Dr Sung Min Son and Prof David Rubinsztein (UK DRI at Cambridge) have identified a key enzyme driving forms of Parkinson’s disease, highlighting a promising new target for treatment and offering fresh hope to millions of patients worldwide
A key pathological hallmark of Parkinson’s disease is the accumulation of Lewy bodies—abnormal aggregates of the protein alpha-synuclein—within neurons. The exact cause of neuronal degeneration remains unknown, but it is believed to involve a combination of genetic mutations, environmental exposures, and age-related cellular changes.
The body naturally removes toxic materials through autophagy, in which cells break down and recycle unwanted components. However, autophagy does not function appropriately in Parkinson’s disease, meaning the cells cannot eliminate alpha-synuclein.
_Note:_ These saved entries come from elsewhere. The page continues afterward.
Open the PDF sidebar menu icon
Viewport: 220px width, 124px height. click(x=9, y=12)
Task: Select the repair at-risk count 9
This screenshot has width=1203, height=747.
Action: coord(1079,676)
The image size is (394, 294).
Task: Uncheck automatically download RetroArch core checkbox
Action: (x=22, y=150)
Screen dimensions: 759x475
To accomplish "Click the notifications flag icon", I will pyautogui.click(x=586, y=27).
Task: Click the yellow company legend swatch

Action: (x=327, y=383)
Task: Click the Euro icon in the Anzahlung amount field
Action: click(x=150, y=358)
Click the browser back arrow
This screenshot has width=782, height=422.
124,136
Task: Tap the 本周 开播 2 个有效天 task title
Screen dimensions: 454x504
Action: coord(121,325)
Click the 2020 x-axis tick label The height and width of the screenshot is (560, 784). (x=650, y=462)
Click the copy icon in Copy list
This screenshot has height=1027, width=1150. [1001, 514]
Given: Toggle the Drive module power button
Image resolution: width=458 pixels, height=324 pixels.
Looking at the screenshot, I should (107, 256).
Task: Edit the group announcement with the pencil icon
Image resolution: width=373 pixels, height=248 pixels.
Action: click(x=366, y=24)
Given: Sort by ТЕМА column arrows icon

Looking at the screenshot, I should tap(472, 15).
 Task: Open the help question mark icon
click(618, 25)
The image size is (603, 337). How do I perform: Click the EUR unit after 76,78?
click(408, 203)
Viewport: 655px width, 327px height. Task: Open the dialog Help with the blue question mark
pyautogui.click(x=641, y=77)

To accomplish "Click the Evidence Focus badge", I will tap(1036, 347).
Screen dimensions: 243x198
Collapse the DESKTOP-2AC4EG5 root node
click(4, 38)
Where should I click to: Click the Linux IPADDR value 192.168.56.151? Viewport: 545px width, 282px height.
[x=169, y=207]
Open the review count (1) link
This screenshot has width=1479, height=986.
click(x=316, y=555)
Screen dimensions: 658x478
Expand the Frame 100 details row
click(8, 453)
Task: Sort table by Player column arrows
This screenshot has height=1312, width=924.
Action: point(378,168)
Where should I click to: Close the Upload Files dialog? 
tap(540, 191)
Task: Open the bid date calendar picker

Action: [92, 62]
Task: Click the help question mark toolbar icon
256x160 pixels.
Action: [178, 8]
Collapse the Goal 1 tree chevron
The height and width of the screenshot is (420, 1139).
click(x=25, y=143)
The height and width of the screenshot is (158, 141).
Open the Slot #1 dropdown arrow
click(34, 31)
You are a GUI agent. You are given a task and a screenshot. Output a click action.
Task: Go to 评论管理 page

Reversing many changes caused by Parkinson’s disease
The new study revealed a pathway involving an enzyme known as ACLY, which they found was hyperactivated in Parkinson’s disease. The team examined human cells and ‘mini-brains’ called organoids, which contained abnormal alpha-synuclein.
Using these cells, zebrafish, and mouse models, the researchers found that abnormal alpha-synuclein overactivates ACLY, which causes the nerve cells to disrupt autophagy, leading to the accumulation of alpha-synuclein and the kind of cellular stress and damage seen in Parkinson’s.
“Our research shows that ACLY acts like a switch, triggering a series of changes inside brain cells that we believe are central to Parkinson’s progression. A key finding is that when we blocked ACLY, we were able to reverse many of these changes, not just in human brain cells, but also in zebrafish and mouse models,” commented Prof David Rubinsztein, Group Leader.
This important discovery points toward the possibility of not just slowing, but potentially halting or even reversing, the damaging processes associated with Parkinson’s disease progression, a major step forward in neurodegenerative disease research.
Offering new hope for potential targeted treatment
The study, funded by the UK DRI, Parkinson’s UK, Rosetrees and the John Black Charitable Foundation, and published in the journal Neuron, showed that blocking the function of ACLY restored normal autophagy and reduced levels of toxic alpha-synuclein in cells, mini-brains, zebrafish, and mouse models of Parkinson’s disease. By using drugs to block the function of ACLY, researchers were able to reduce the toxicity of alpha-synuclein in brain cells and mini-brains.
In zebrafish and mice genetically modified to carry a human Parkinson’s-linked mutation in the alpha-synuclein gene, blocking ACLY boosted autophagy, helping to clear alpha-synuclein. This, in turn, reduced disease-related effects in the animal models. The findings suggest a potential disease-modifying strategy that targets the root cause of cell death in Parkinson’s disease.
Multiple compounds can block or inhibit ACLY, including hydroxycitrate, a popular weight-loss supplement. Other compounds have also been evaluated as potential anti-cancer therapeutics; however, these compounds do not cross the blood-brain barrier. Therefore, the next step of this research is to develop an ACLY inhibitor that can pass into the brain from the blood.
Lead author Prof David Rubinsztein, Group Leader at the UK Dementia Research Institute at the University of Cambridge, said: “Our research shows that ACLY acts like a switch, triggering a series of changes inside brain cells, that we believe are central to Parkinson’s progression. A key finding is that when we blocked ACLY, we were able to reverse many of these changes, not just in human brain cells, but also in zebrafish and mouse models.
“This suggests that the problems caused by alpha-synuclein in Parkinson’s aren’t just about the protein itself but how it disrupts other processes within cells. Our research indicates that ACLY is a compelling drug target for Parkinson’s, laying the foundation for future therapies aimed at halting or reversing the course of the condition.”